Born in the state of Georgia, raised in Uganda, schooled in Costa Rica and now living in Illinois, Northwestern senior Nicole Magabo can call many places home. However, it is Kampala, Uganda where both her parents are from and where she spent the majority of her childhood and teenage years. We sat down with Magabo to learn more about Ugandan food culture and her unique perspective on American cuisine.
Many Ugandans eat whatever grows best in the part of the country they are from. “Our food is centered around lots of cereals like wheat, flour and various grains,” Magabo says. In the southwestern region, people often eat kawunga (cornmeal made from corn or maize flour) and Irish potatoes. People in the central region of Uganda often cook with bananas, which are staple crops found in the area. One of the most popular foods made in this part of the country is matooke. Matooke is a meal consisting of steamed green bananas that is eaten with meat or a groundnut sauce.
“In Uganda, we eat meat a lot and we often purchase it directly from a butcher,” Magabo says. Popular meats consumed in Uganda are chicken, beef, goat and mutton. Magabo finds meat in the United States to be “seemingly perfect and too refined.” She particularly dislikes the chicken, which she says is too white, too lean. “My family does not buy lean cuts of meat in Uganda, and we don’t worry about non-fat and organic meat,” Magabo says. “A lean cut just gives you the bare minimum. You don’t get the real fat.”
Vegetarianism is a foreign concept in Uganda. “I had never seen a vegetarian until I left the country,” Magabo says. Meat is an extremely important aspect of Ugandan cuisine. “A meal without meat would be very funny,” Magabo adds.
In Uganda, barbeque is referred to as muchomo and it is ubiquitous to Ugandan nightlife. It is very common for people to go to bars, eat muchomo and have a couple of drinks. “By the bar someone is roasting pork, chicken, beef, or goat, etc.,” she says.
Spice and Seasoning:
“Ugandan cuisine is generally plain, and food is either boiled or fried,” Magabo says. In order to spice it up, people often shop at outdoor markets for spices and vegetables. While techniques used to cook meat, rice or stew are standard among Ugandans, “people take their own initiative to add spice to their food and because of this, flavors vary across families,” she says.
“I do not understand skim, non-fat or half and half. They just look watered down,” Magabo says. One would not find organic or any type of low-fat milk in Uganda. She explains that some people in Uganda milk their own cows and then send it to a factory to be pasteurized. “This is the type of milk I like; I know that it is full milk,” she says.

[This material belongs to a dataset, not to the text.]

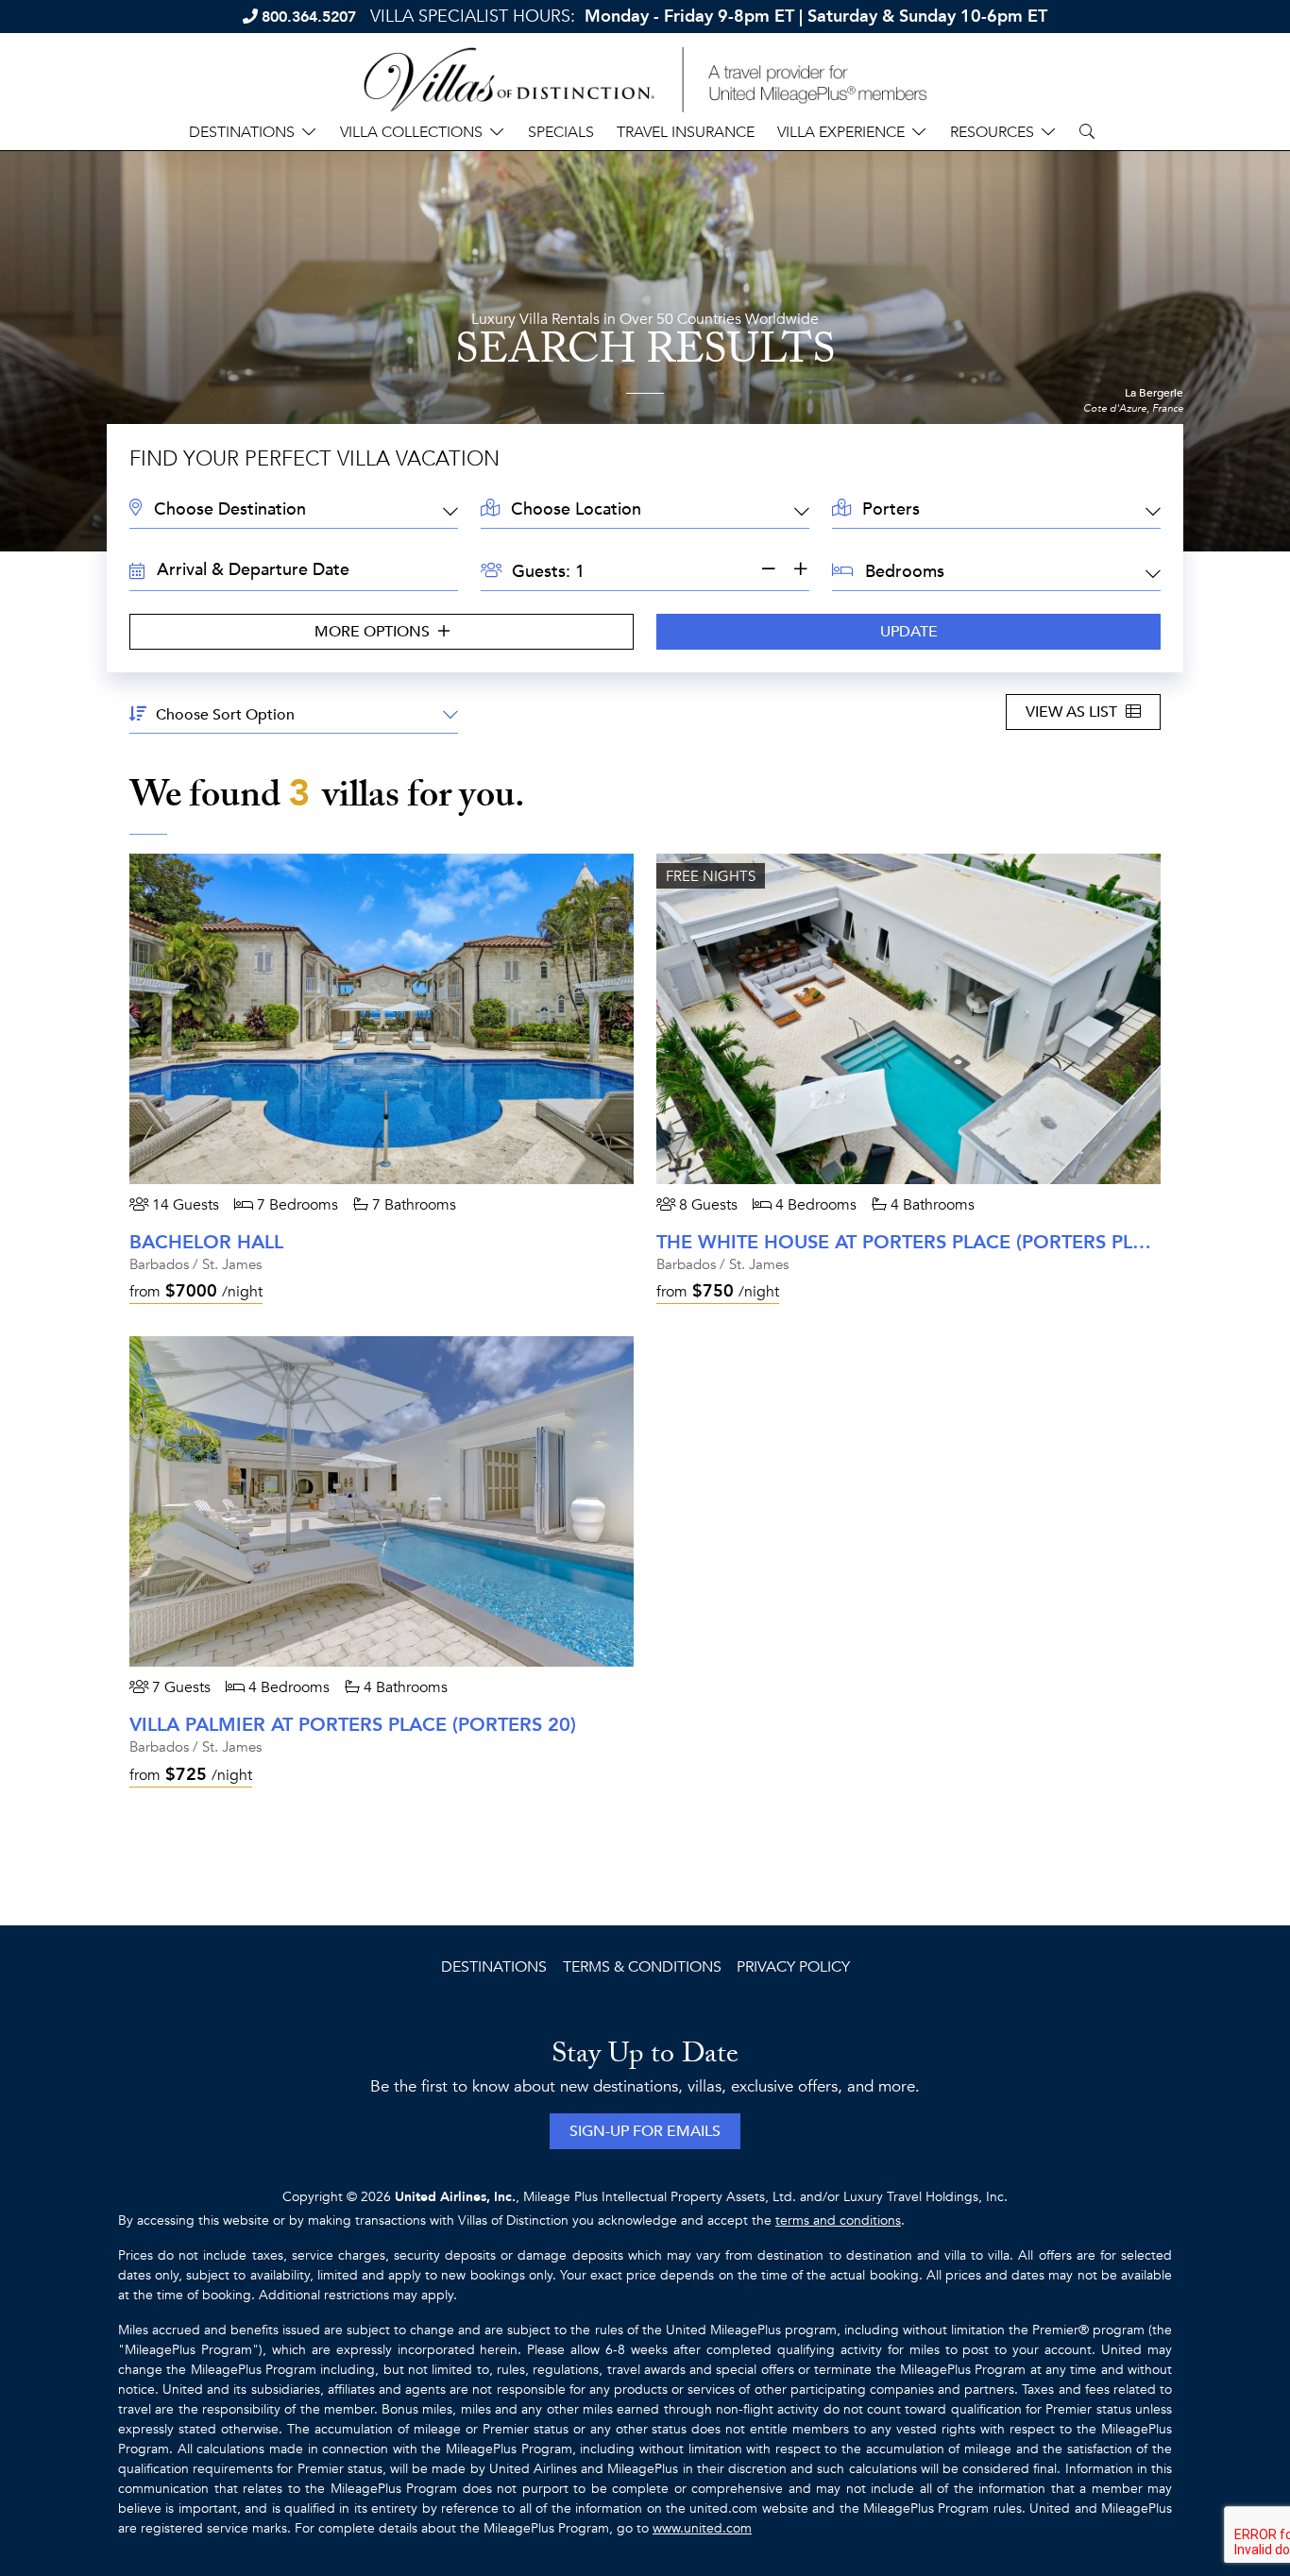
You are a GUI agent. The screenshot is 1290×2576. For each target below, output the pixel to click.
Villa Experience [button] (841, 132)
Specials (561, 132)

“You can’t talk about Uganda without talking about alcohol,” Magabo says. “We drink a lot and we savor our drink.” Magabo says that Ugandans appreciate the effect of alcohol and how strong it can be, compared to the United States where she says it seems a lot of young people just drink to get “willy nilly.” She adds that the concept of chasers is something that does not exist in Uganda because people want to really taste the alcohol. Waragi is a popular distilled spirit in Uganda made from either cassava, bananas, millet or sugar cane. Another popular alcoholic beverage is tonto or mwenge’bigere, which can be translated to foot beer. Magabo explains that tonto is made out of bananas and that one must stomp on the bananas before fermenting the drink. “Unfortunately, these beverages cannot be purchased outside of Uganda,” Magabo says.
In the early 1800s, Asians began to immigrate to Uganda, resulting in a South Asian (particularly Indian, Bangladeshi and Pakistani) influence on Ugandan cuisine. Magabo’s favorite food is a South Asian-inspired dish called chapati, which looks similar to Indian naan. “Chapati is, however, more elastic than naan and while making the round shape of the chapati, you use a rolling pin to help flatten out the dough,” Magabo explains. “I love it because you can eat chapati with anything under the sun, for any meal during the day.”